Son Eurovision tartışması sırasında Ursula von der Leyen’in kendisi de bu infografikte özetlenen mirası savunarak, “Geçen yıl ilk kez rüzgârla kirli gazdan daha fazla elektrik ürettik. ETS’nin çok başarılı olduğunu gördük… Avrupa Yeşil Anlaşması bir büyüme stratejisidir çünkü emisyonlar yüzde 32 oranında azalırken endüstri ve ekonomi yüzde 67 oranında büyümüştür.” dedi.
Stratejik Perspektifler Direktörü Neil Makaroff, “Ursula von der Leyen, Yeşil Anlaşma ile Avrupa’nın pek çok sorununu ele alarak ekonomide eşi benzeri görülmemiş bir dönüşümün temel taşlarını attı. Yenilenebilir enerji kaynakları, ana enerji kaynağı olarak kömür ve gazın yerini alıyor ve Rusya’nın enerji tehdidinden sonra Avrupa’yı enerjide daha bağımsız hale getiriyor.

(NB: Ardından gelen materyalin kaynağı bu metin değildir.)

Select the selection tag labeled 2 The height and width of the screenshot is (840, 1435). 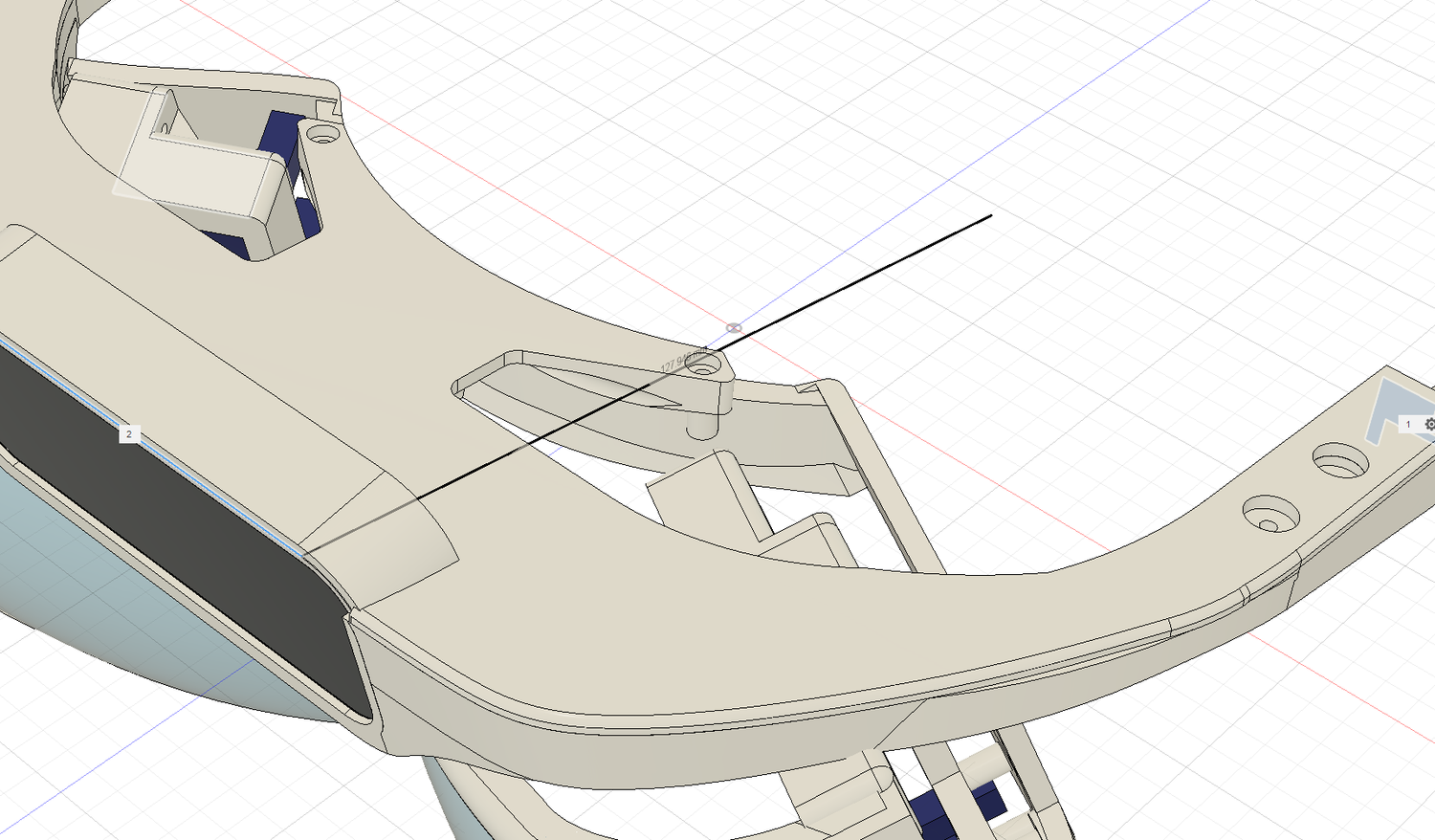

Elektrikli araçlar ve ısı pompalarındaki artış, yeşil fabrikalara yatırımları çekiyor, net sıfıra giden küresel sanayi yarışında Çin ve ABD ile rekabet etmekte ve istihdam yaratıyor. Ancak bu sadece bir başlangıç. Gaz, petrol ve kömür ithalatına bağımlılığı sona erdirmek ve AB’yi yeşil bir güç merkezi haline getirmek için bu modernizasyon gündeminin bir sonraki görev döneminde de devam etmesi gerekiyor. ” açıklamasını yaptı.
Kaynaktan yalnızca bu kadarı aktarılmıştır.